VSA Industry Bulletin
February 1, 2024

Compliance Updates

Dear Licensees,

The Vehicle Sales Authority (VSA) would like to share some important updates with you. Please take a moment to review the information below.

At its December 13 meeting, the Board of Directors approved the VSA’s budget for the next fiscal year beginning April 1, 2024, and ending March 31, 2025, with no fee increases.

Due to labour market conditions resulting in the delayed/late hiring of some VSA staff, along with higher-than-expected new salespersons coming into the industry, the VSA anticipates a surplus budget this fiscal year ending March 31, 2024. The VSA will be using these anticipated retained earnings in next years’ budget allowing for no fee increases.

Ken Affleck, KC, Registrar, has determined that the annual $300 contribution to the Compensation Fund can be waived for the coming fiscal year. This waiver does not apply to new dealers who have not yet paid their legally required $300 contribution for each of the first three years of their operations.

As at November 30, 2023, the Compensation Fund balance was $1,126,472.00. As at November 30, 2022, the Fund Balance was $1,111,644.00. The increase in the balance was due to prudent management of the Fund, and contributions from new dealers who are legally required to pay $300 a year into the Fund for the first three years of their operations. The Registrar has set a minimum reserve for the Fund of $1 million, which an actuarial report in 2022 indicates is a sufficient reserve amount.

It has come to the VSA’s attention that some dealers who require consumers to finance their purchases are having the consumers agree to pay the dealer a certain amount of money, should the consumer pay off the outstanding amount owing before the end of the agreement. This practice is illegal in B.C.

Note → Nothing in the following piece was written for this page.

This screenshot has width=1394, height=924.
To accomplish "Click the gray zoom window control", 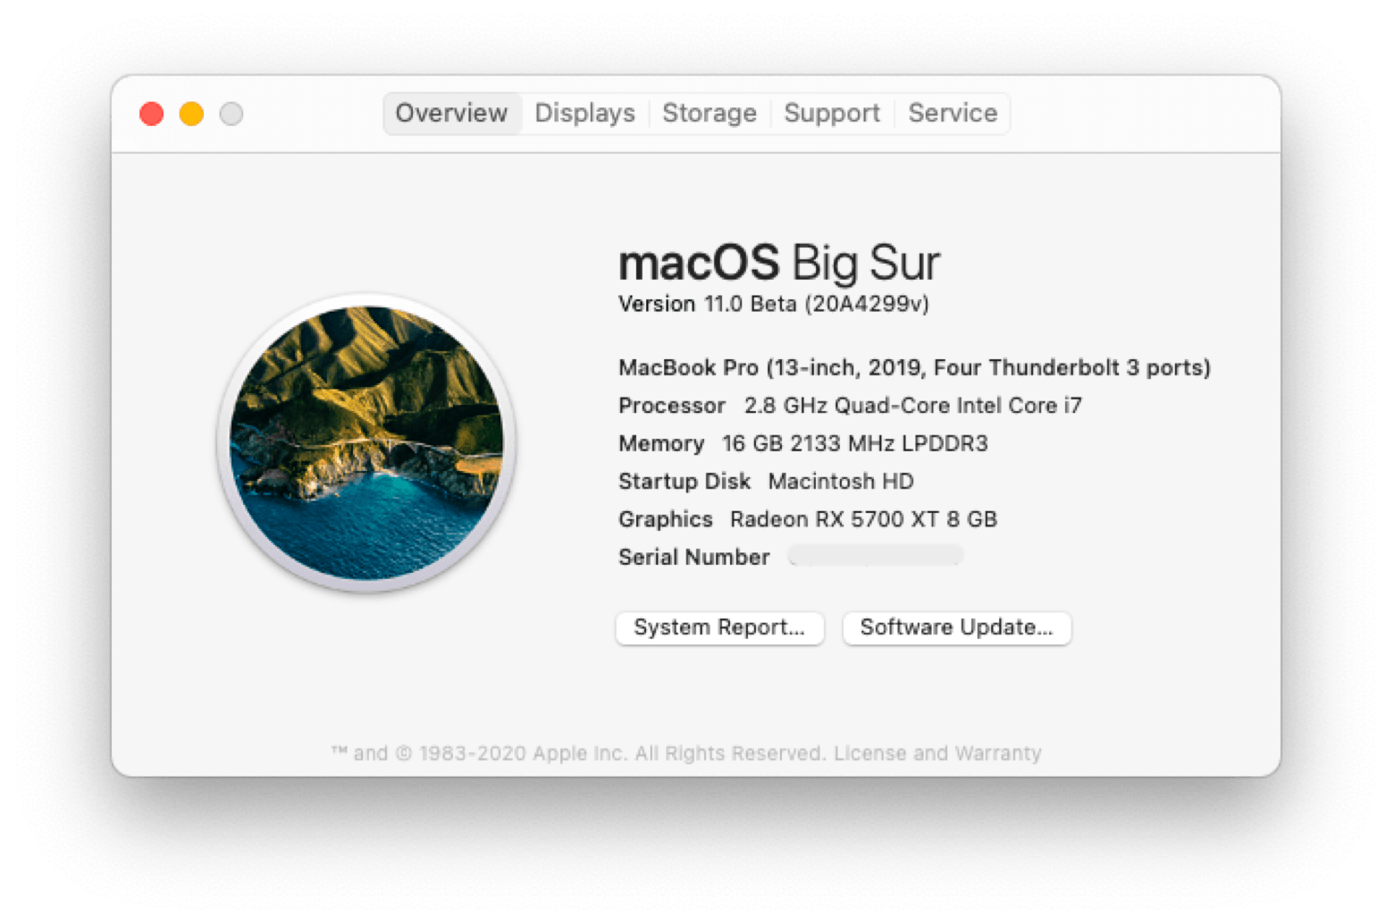I will click(231, 113).
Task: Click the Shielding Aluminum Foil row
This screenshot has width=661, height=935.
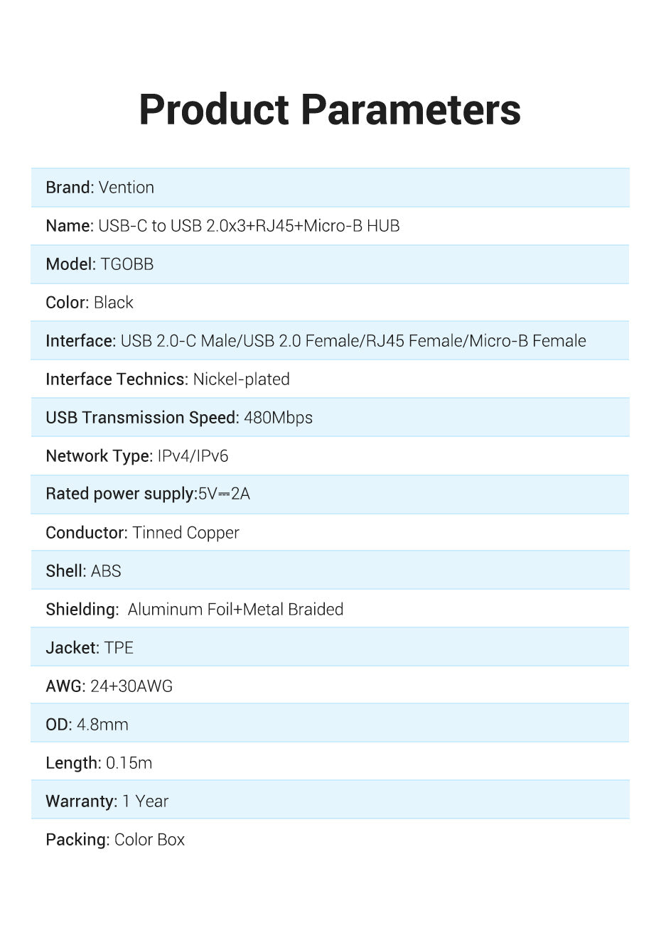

Under section 74 of the Business Practices and Consumer Protection Act (BPCPA), a consumer has the right to repay a credit grantor (this includes: banks, credit unions, leasing companies, other financial institutions, anyone who advanced the consumer credit including the dealer if the dealer advanced the credit) the full amount owing at anytime and the consumer cannot be charged a prepayment charge or penalty for doing so. The consumer cannot waive or release this right by an agreement: section 3 of the BPCPA. A dealer representing to a consumer, verbally or in writing, that the consumer must pay the dealer an amount of money should the consumer payoff their credit agreement too soon, will have committed a deceptive act or practice contrary to section 5 of the BPCPA, as deemed by section 4(3)(b)(iv) of the BPCPA. 

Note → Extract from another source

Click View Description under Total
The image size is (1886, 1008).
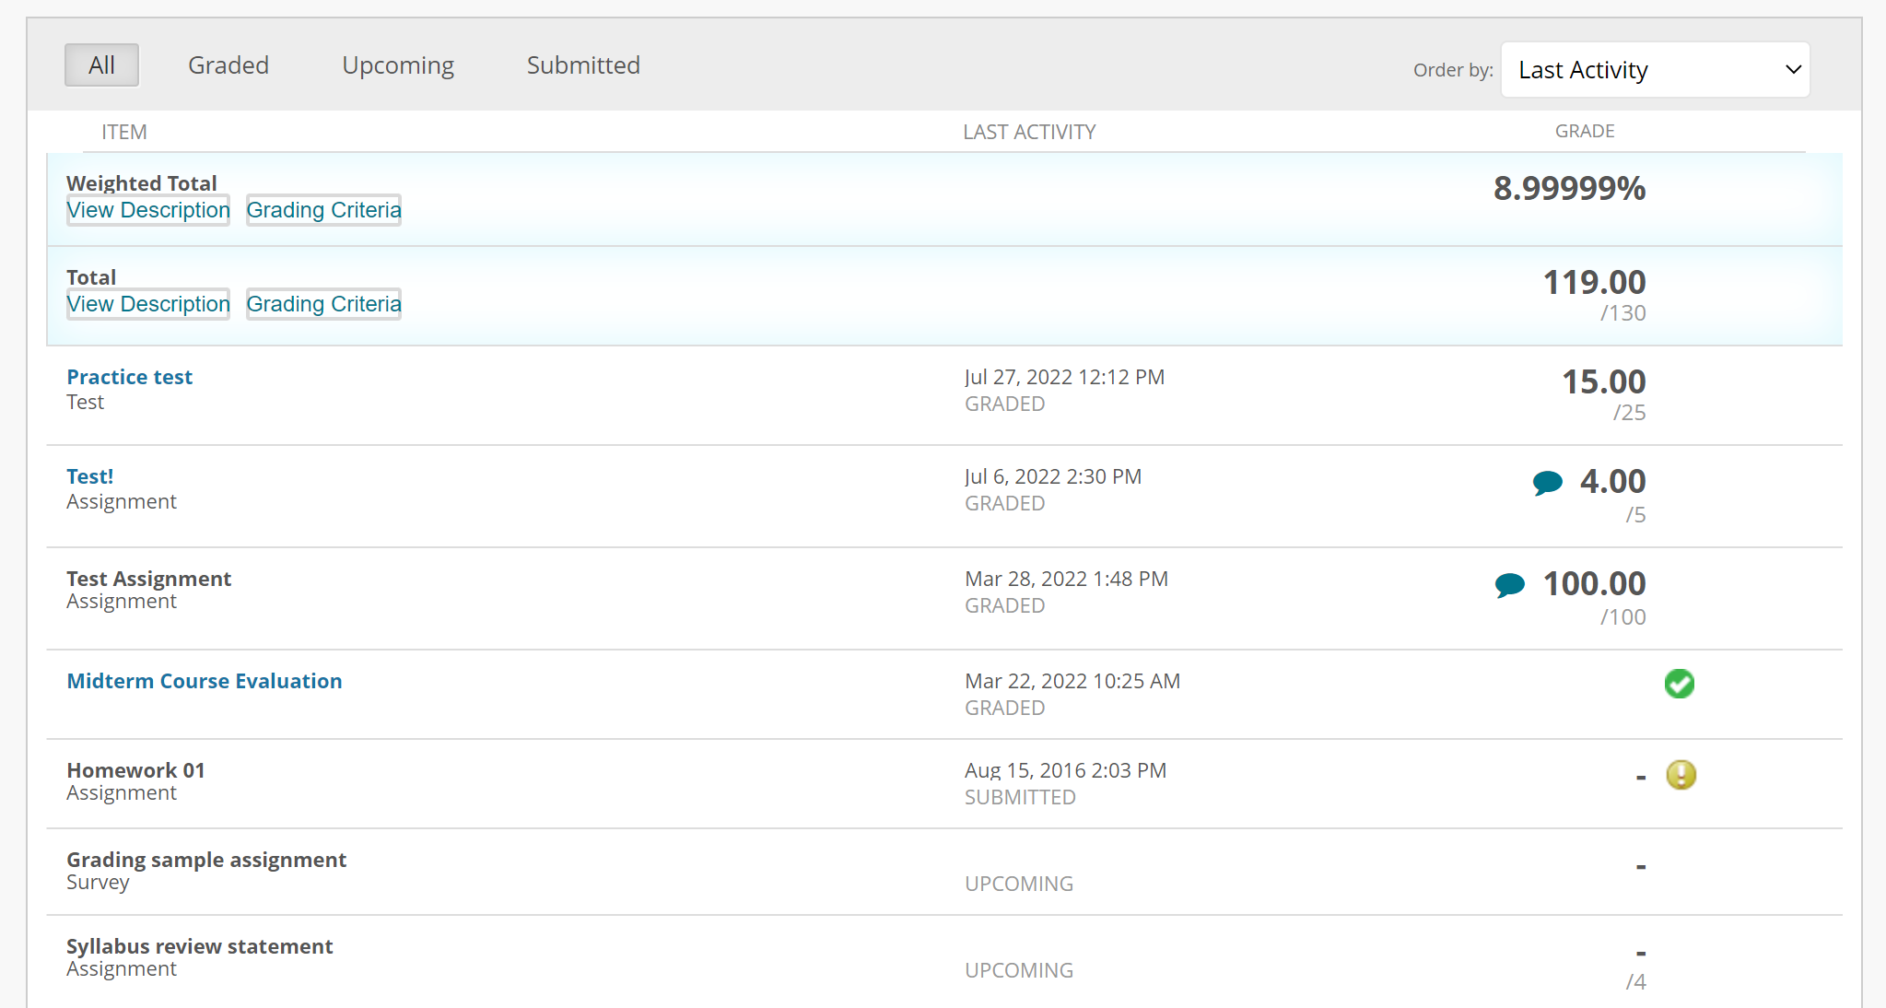147,304
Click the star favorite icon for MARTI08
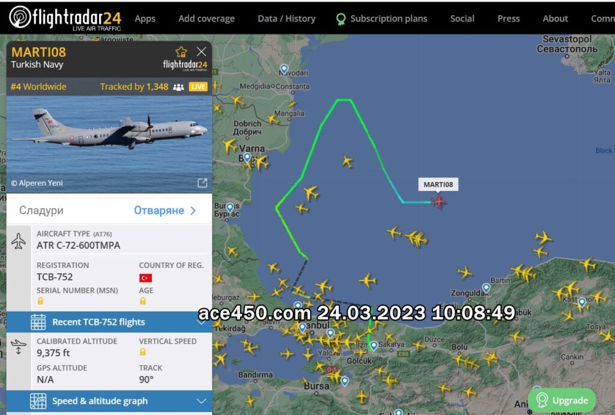The height and width of the screenshot is (415, 615). (181, 52)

The Registrar is empowered to administer sections, 4, 5 and 74 of the BPCPA. It is important to note that section 8.1(4)(b) of the Motor Dealer Act says a breach of these provisions by a motor dealer is grounds for the Registrar to consider that is not in the public interest for the motor dealer to be registered or continue to be registered, and the Registrar may suspend or cancel the motor dealer’s registration. The Registrar assesses this on a case-by-case basis.


Since April 1st, there has been 
one Decision of the Registrar and seven Compliance UndertakingsThese undertakings involved:

Deceptive acts or practices, failure to disclose material facts, failure to act with honesty and integrity, failure to include required information, offsite sales, unlicensed salespeople, breaching the Code of Conduct, and failing to disclose information when entering into a distance sale.

All formal compliance activities are posted on the VSA website within seven days of the decision date. Previous compliance activity reports are also available on the VSA website and may be a useful tool for dealers to evaluate their current business practices.

The Compensation Fund Board denied one claim in this period. This claim involved extended warranty & misrepresentation of vehicle condition.